Au Niger, les ménages à l’épreuve de la vie chère
Oumou Gérard revient du marché avec un panier contenant seulement quelques épices. Le menu d’aujourd’hui est maigre, car la hausse du coût de la vie pèse sur son ménage. Dans les marchés et les quartiers, de nombreuses familles peinent à satisfaire leurs besoins essentiels. Pour Oumou, il n’y aura pas de viande sur la table aujourd’hui, une réalité qui ne cache pas son désarroi.
« Vraiment, au Niger, la vie est chère. Aujourd’hui, la viande coûte très cher. Avec 1 000 francs CFA, on ne peut pas se permettre d’acheter de la viande. Il faut faire un crédit chez le boutiquier. L’État doit revoir cela pour nous aider, nous, en tant que femmes, afin que nous puissions gérer nos foyers », déclare-t-elle.
Un quotidien difficile pour les familles modestes
Pour de nombreuses femmes, asr les dépenses quotidiennes est devenu un véritable casse-tête. Les produits alimentaires et les condiments, essentiels à la préparation des repas, coûtent de plus en plus cher. Hadjia Mamati, une autre femme du Niger, partage son constat : « La vie est devenue d’une difficulté extrême. Les gens pauvres se débattent pour réussir à rendre leur vie agréable. Même la nourriture devient difficile à obtenir. Parfois, ils demandent un crédit dans les boutiques, mais les commerçants sont fatigués de faire crédit. Tout a augmenté de prix. »

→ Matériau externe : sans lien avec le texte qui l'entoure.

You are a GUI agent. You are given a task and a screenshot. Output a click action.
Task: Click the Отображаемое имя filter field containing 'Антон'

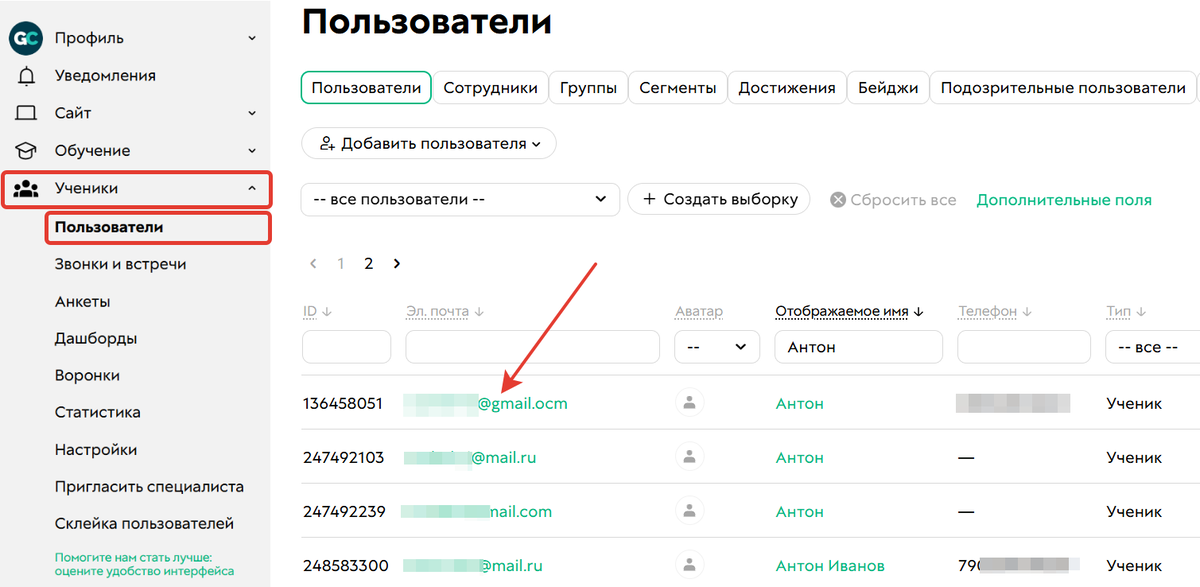pos(858,346)
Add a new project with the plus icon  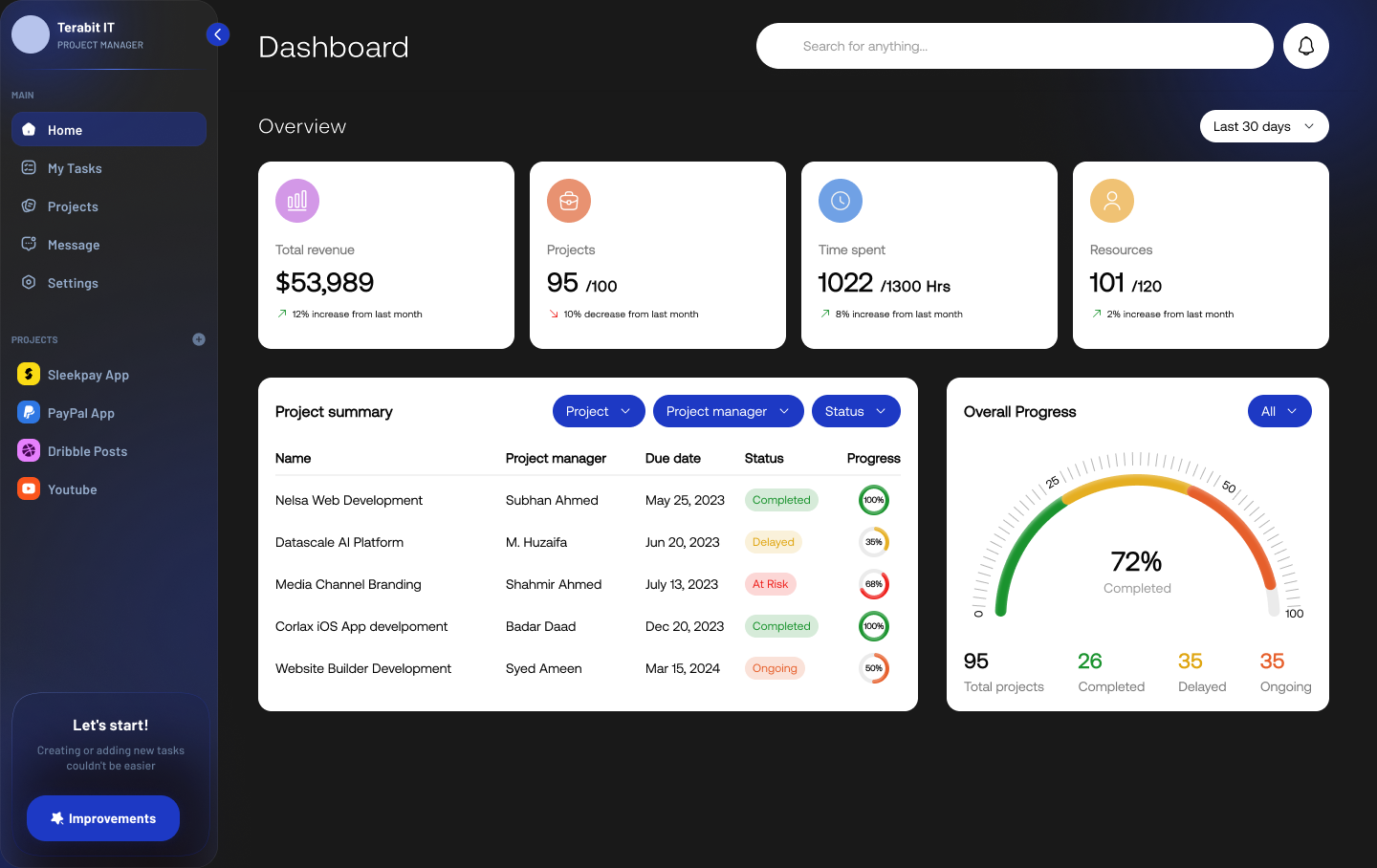198,338
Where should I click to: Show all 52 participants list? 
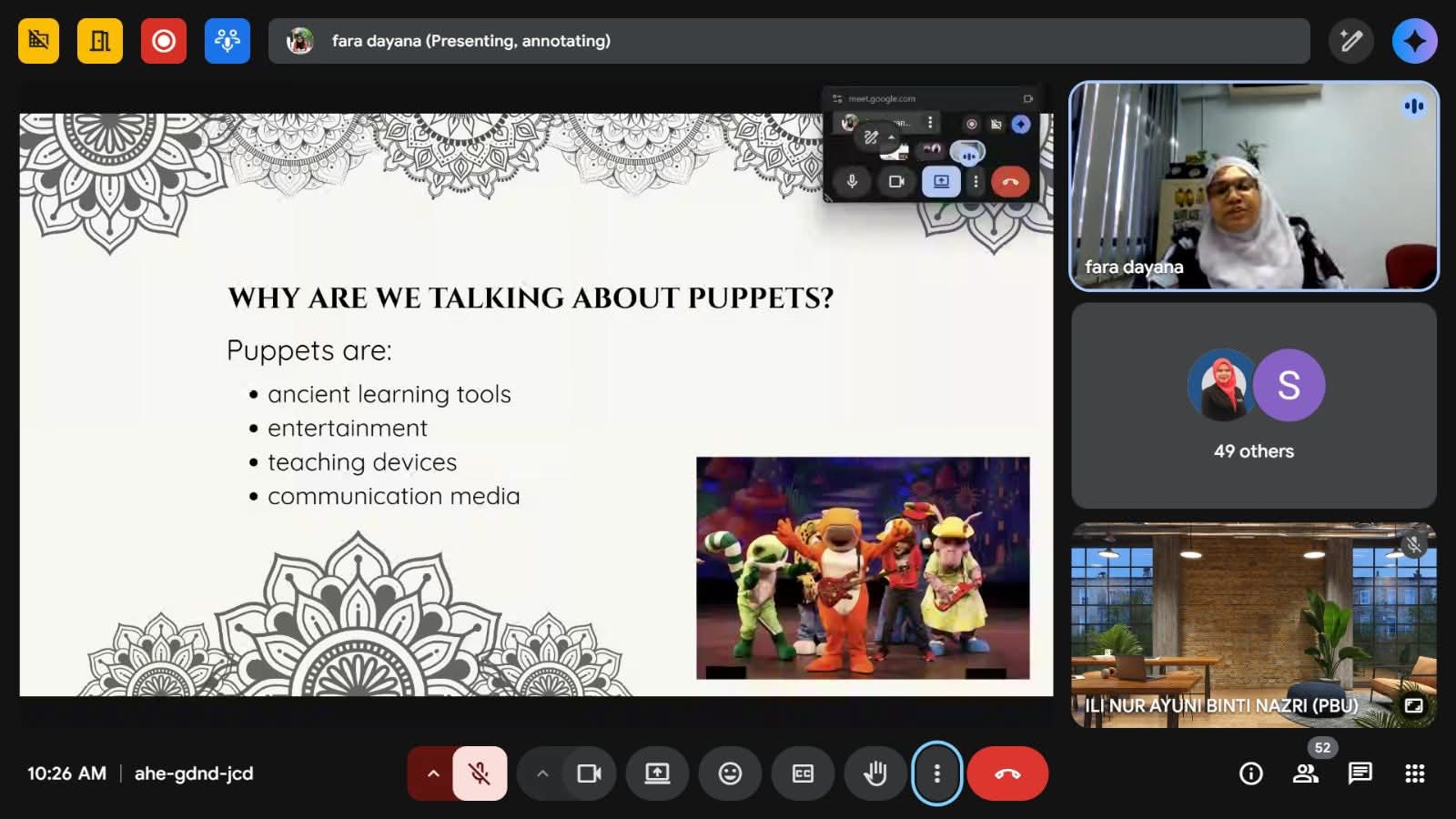pos(1306,774)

Les commerçants face à la même réalité
La situation est tout aussi préoccupante pour les commerçants. Certains produits frais sont rares sur les marchés, et l’importation devient coûteuse. Illa Jikan Taguimba, commerçant au marché Dar Es Salam de Niamey, explique : « Le vrai problème aujourd’hui, c’est le manque de liquidités. Quand l’argent manque, tout semble cher. Ce n’est plus le moment de vendre à crédit. Avant, les banques soutenaient les commerçants avec des crédits remboursables. Aujourd’hui, elles ne donnent plus de crédit. Nous demandons à nos clients de patienter et de comprendre que ce n’est pas de la mauvaise volonté. »
Espoir d’amélioration
Les ménages et les commerçants nigériens sont donc confrontés aux mêmes défis. Tous espèrent une rapide amélioration de la situation économique pour retrouver un peu de répit dans leur quotidien.